そして、「別に(飲み会参加が)強制でもないんだし、そんなに好かれたいなら参加すればいいのに。こんな馬鹿みたいなことで実績なんてつくかよ」と返す返す毒づくスレ主。うん、その気持ち、おじさんも分かるぞ。楽しいことをぶち壊すのって、いつの時代もその輪に入れないネクラな部外者だもんな!
悪しき飲み会の風潮は確かにある!だけど、今回は廃止しても意味ないのでは
もちろん世間には「参加しないとダメ! 仲間はずれにするぞ!」と高圧的に参加者を募る、クソ飲み会もある。が、そういう飲み会ばかりが社会に横行しているというほどでもない。
むしろ大多数の会社の仲間との飲み会って、日々の慰労であるとか、軽い愚痴大会を目的としたラフな息抜きが多いんじゃないだろうか。
そしてこのスレ主の参加していた飲み会も、どちらかと言えばそういう類のものだったように見える。だとしたら、そんな楽しい飲み会を潰された悲しみは、やっぱり察するに余りある。
……ただ、一方で会社の方針で飲み会が廃止になったからと言って、それがどうした、という部分もある。だって、飲み会廃止のお触れなんて、いくら出されてもオフレコで集まればいいだけだし。表立って飲み会ができなくなるだけで、気の合う仲間と集まる分には、そう難しいことでもない。
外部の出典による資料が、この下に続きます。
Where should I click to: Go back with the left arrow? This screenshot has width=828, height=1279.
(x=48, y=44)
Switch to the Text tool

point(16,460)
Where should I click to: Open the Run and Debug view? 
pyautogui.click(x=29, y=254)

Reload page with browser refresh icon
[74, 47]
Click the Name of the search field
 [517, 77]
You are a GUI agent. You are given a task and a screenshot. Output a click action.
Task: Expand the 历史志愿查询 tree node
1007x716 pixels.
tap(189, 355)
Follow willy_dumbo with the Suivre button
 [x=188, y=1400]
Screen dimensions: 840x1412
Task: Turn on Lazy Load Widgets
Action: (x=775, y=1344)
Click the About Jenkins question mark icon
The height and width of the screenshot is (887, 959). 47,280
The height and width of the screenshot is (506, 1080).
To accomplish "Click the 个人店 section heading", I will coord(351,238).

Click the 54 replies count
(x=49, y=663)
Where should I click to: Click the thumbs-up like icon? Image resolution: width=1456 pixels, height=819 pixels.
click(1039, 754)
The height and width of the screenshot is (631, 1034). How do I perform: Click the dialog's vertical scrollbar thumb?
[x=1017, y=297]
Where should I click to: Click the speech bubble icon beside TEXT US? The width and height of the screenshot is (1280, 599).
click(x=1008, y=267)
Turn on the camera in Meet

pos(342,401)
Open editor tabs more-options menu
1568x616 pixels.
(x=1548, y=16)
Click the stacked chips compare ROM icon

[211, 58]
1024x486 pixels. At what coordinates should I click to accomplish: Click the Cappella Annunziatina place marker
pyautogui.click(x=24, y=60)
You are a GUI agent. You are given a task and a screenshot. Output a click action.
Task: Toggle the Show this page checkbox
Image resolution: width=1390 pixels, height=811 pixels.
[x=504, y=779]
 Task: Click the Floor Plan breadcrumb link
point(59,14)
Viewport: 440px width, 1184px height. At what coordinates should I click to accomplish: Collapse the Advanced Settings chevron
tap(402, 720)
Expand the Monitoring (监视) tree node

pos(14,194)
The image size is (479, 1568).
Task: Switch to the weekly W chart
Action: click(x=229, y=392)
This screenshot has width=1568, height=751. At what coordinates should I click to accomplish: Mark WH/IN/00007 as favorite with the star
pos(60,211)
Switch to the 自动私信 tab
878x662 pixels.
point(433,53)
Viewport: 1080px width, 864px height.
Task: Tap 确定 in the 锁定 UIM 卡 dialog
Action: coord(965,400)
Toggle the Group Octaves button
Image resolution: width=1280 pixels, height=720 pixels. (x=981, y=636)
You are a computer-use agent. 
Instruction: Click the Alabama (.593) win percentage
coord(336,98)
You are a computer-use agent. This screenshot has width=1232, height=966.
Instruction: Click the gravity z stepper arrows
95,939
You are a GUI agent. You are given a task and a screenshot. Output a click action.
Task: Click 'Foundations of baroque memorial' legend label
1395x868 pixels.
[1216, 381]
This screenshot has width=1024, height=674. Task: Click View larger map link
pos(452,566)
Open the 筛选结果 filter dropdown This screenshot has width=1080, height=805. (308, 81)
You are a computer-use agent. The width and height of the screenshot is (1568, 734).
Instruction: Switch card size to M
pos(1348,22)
結局、世の全ての飲み会を一括りに「悪しき風習」と言い放ったところで、それから先のイニシアチヴまでは握れはしないのだ。今回、この会社での飲み会に異を唱えた同僚も、表立っての飲み会を潰しただけに過ぎない。そして、それから先、その人物が正統に評価されるかどうかは別の話なのである。